MUMBAI, Sept 6: The Bombay High Court recently dismissed Saraswati Baburao Bugad's claim for maintenance from her second husband. Reason: she couldn't prove her divorce from her first husband.The twelve-year-old legal battle waged by Saraswati, a labourer from Vita village in Sangli district, is not only tragic, but also indicates the social conditions prevalent in the Devang Koshti community to which she belongs.
The High Court has dismissed her application by upholding the order of the Sangli trial court, which didn't entertain her claim in 1992. But High Court judge S S Parkar has observed that the respondent husband shouldn't insist on refund of the maintenance amount which is already deposited by him following the initial order of payment of maintenance by the judicial magistrate of Vita in 1986.

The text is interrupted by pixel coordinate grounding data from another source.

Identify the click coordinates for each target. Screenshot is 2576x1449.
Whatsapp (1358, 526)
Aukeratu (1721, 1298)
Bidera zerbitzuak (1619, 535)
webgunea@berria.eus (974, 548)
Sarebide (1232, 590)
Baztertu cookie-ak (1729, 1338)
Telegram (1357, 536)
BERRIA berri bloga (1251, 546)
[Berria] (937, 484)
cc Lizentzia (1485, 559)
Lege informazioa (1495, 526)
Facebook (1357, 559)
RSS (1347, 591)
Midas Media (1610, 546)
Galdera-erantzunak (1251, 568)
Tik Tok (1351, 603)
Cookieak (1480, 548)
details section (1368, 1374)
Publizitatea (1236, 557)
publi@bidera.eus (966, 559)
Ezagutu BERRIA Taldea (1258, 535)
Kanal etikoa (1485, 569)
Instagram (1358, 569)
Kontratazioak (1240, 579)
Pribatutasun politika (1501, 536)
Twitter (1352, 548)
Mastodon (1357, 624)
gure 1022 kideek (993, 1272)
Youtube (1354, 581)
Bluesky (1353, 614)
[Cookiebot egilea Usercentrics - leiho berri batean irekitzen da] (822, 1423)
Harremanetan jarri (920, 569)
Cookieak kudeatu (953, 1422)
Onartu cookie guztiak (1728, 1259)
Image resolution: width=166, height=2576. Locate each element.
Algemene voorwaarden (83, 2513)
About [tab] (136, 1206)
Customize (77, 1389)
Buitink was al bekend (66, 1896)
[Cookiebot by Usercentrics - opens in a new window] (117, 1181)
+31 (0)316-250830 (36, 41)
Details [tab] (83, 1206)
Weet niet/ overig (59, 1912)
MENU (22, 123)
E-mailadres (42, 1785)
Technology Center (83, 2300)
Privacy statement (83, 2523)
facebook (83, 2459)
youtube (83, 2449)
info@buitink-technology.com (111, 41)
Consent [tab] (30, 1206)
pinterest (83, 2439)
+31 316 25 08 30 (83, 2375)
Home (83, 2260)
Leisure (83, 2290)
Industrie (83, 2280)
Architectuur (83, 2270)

Saraswati was married as a teenager to one Vilas Rokade in the year 1977. The marriage, however, lasted a little less than a decade and was dissolved by mutual consent. The petitioner claimed such adissolution was a common custom within the Devang Koshti community. Thereafter, in January 1986, she married Baburao Bugad. After three months of marriage, Bugad declined to maintain her.
Meanwhile, she conceived a child in August 1986. She then filed an application before the judicial magistrate, Vita. The magistrate ordered monthly maintenance of Rs 250 for the petitioner and Rs 100 for the child. This order was challenged by the husband in the trial court, which ruled in his favour. Therefore, Saraswati moved HC, stating that the Sangli court shouldn't have interfered with the magistrate's order.
She claimed she was divorced by her former husband by publishing a public notice in the newspaper Daily Vishal Sahyadri. Her counsel S V Sadavarte claims her consent to the divorce is implied in the fact that she didn't challenge the notice. As a result of this, she becomes the legally wedded wife of the second husband. But Justice Parkar ruled a unilateral public notice can't amount to divorce by mutualconsent. Therefore the second marriage is null and void in the eyes of law.
It is also brought on record that Saraswati was initially working as a maid-servant in the second husband's house. A document with a stamp paper was produced in the trial court, which mentions an amount of Rs 900 paid to her by Bugad in 1986. The judge has ruled that if the duo were married, such formal documents wouldn't have been executed.
Lastly, the judge ruled, the vast age difference between Saraswati (25) and her second husband (60), who is stated to have suffered infertility, doesn't support her claim of having conceived the child from him.